▸ Collected data entries
%%
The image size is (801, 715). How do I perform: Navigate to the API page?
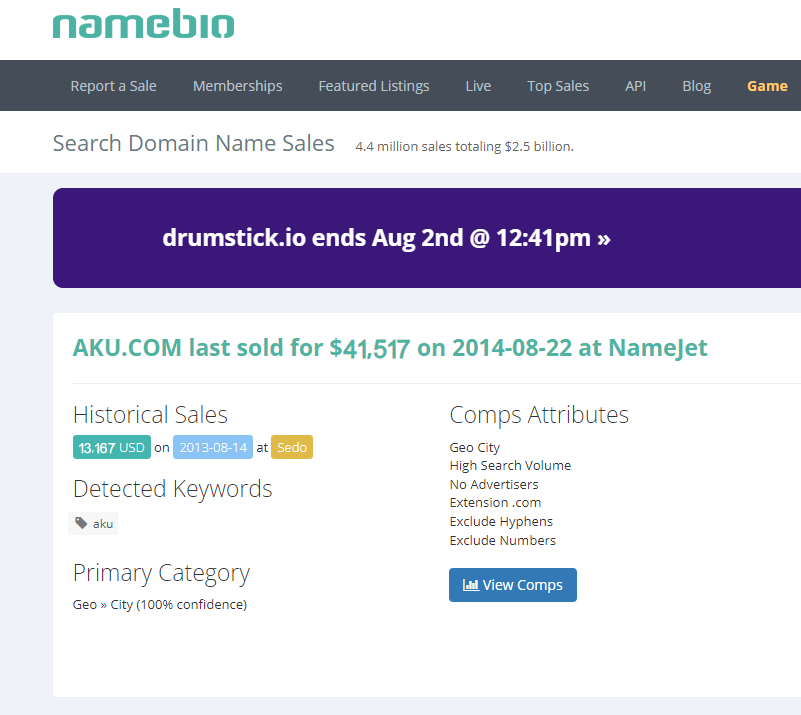click(635, 86)
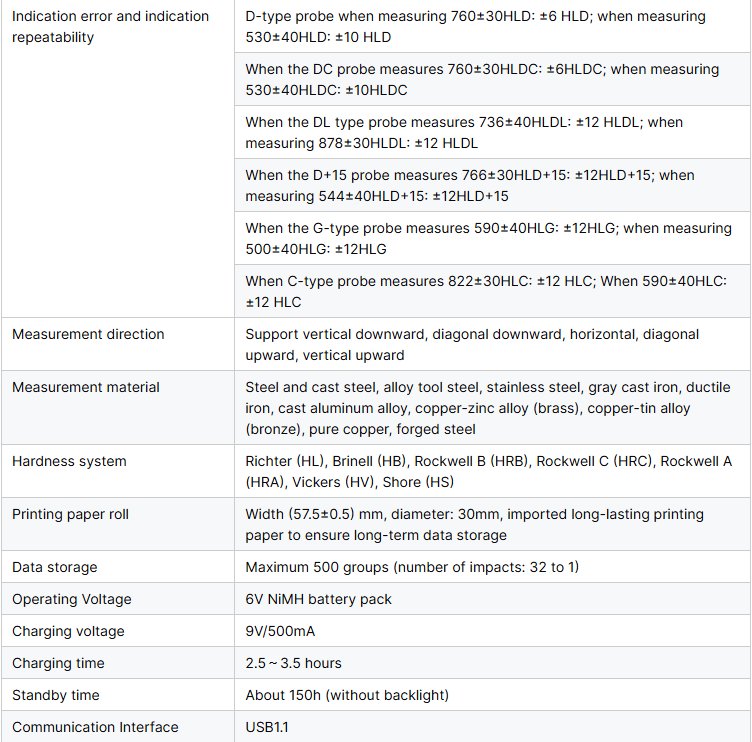Click the 'Richter (HL), Brinell (HB)' value cell
Image resolution: width=752 pixels, height=742 pixels.
coord(488,472)
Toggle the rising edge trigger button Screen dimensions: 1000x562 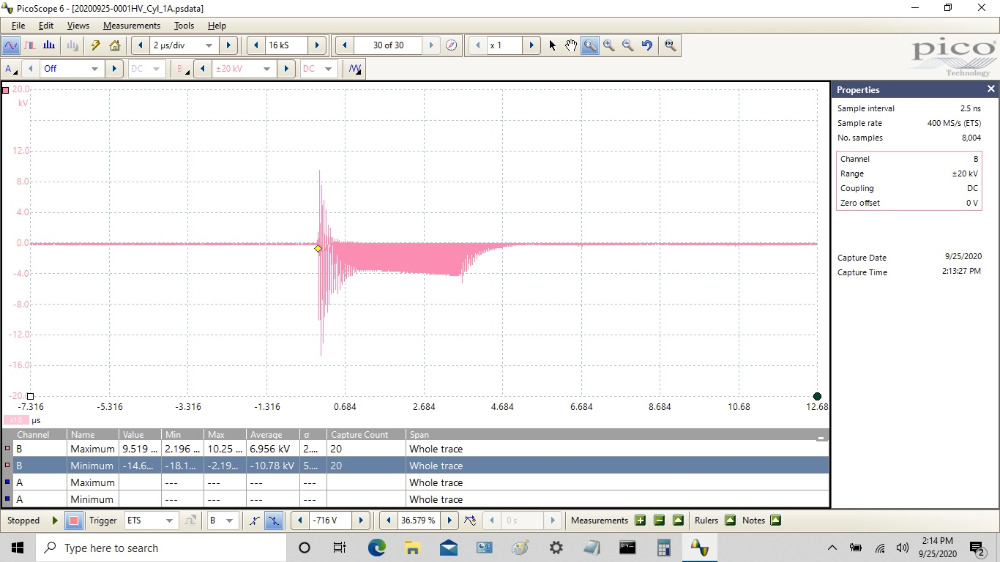pos(255,521)
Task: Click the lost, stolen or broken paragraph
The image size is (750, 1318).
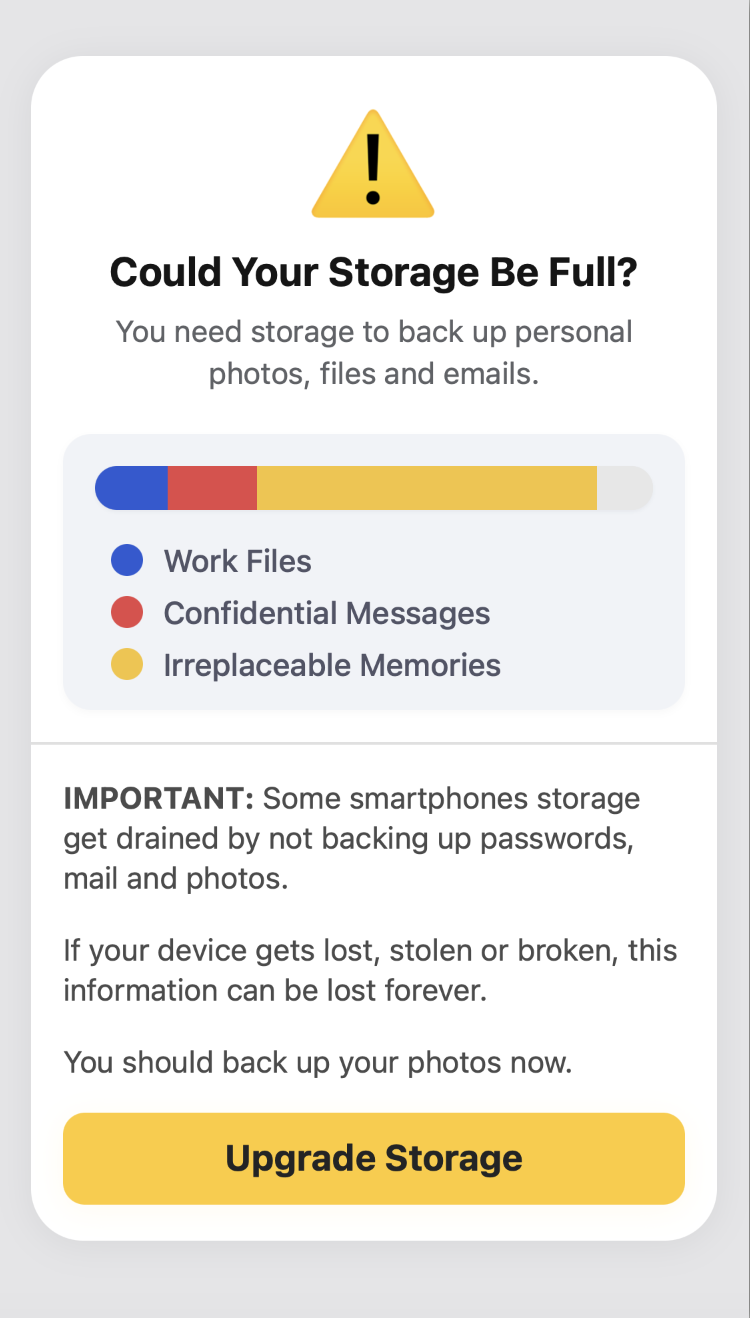Action: click(x=371, y=970)
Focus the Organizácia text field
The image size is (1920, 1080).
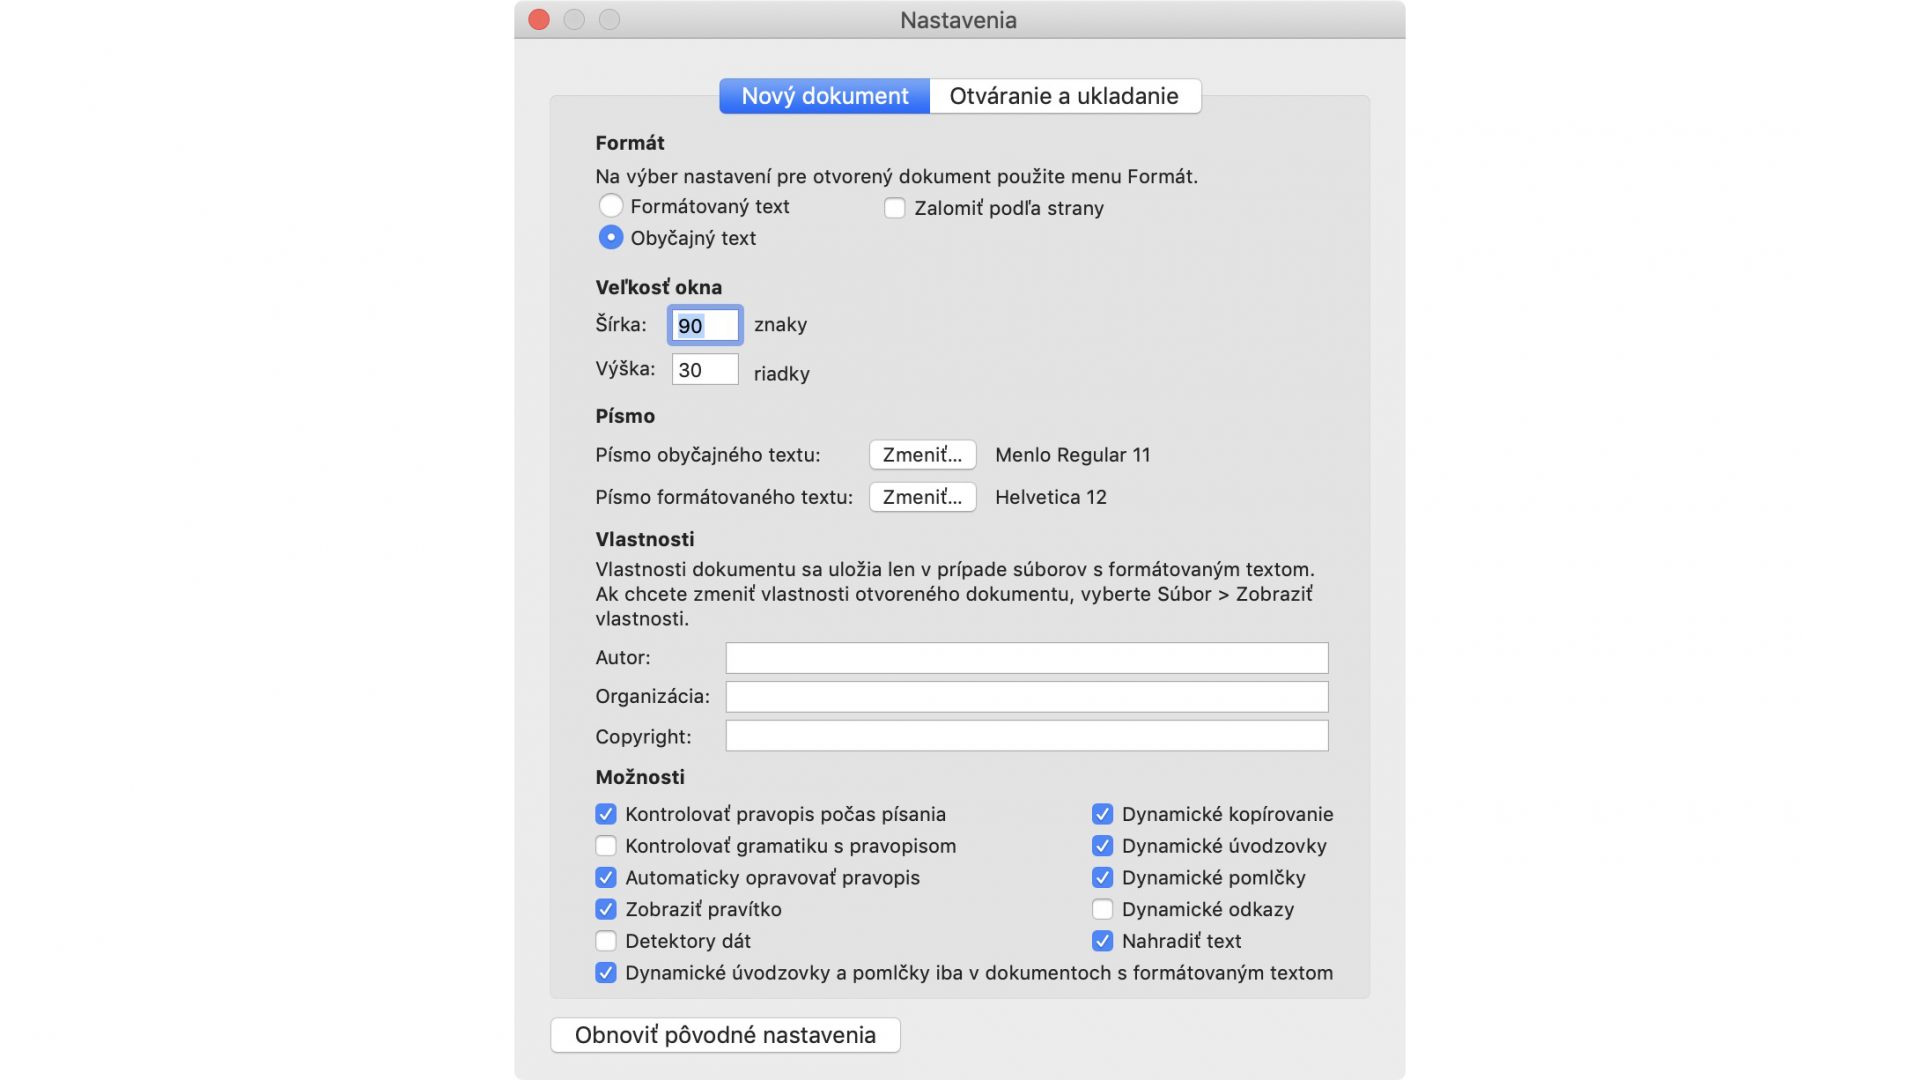pyautogui.click(x=1027, y=697)
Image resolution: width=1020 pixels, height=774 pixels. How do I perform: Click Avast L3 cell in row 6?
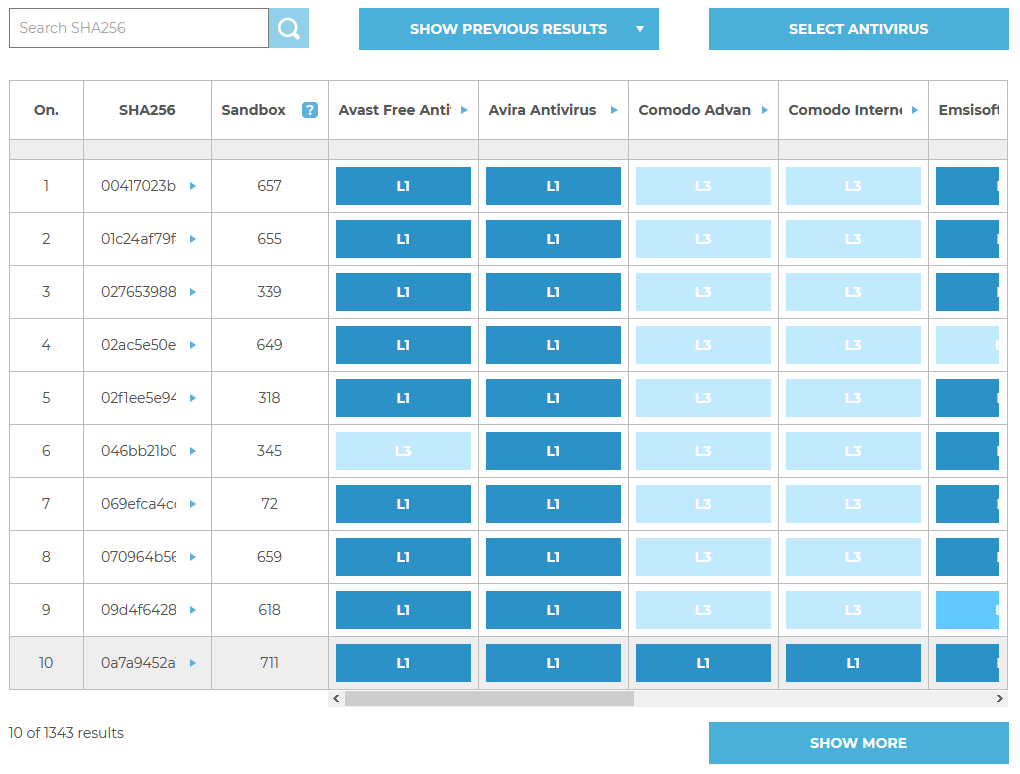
%%
▸ PROBLEM DETAILS
Exactly as written, reproduce the lines from the one containing "The image size is (750, 1318)." through the last line of the entries above, and leave every picture out.

▸ SOLUTION TO THIS EXERCISE
The image size is (750, 1318).
Action: click(x=371, y=970)
Focus the Organizácia text field
The image size is (1920, 1080).
pyautogui.click(x=1027, y=697)
Image resolution: width=1020 pixels, height=774 pixels. How do I perform: Click Avast L3 cell in row 6?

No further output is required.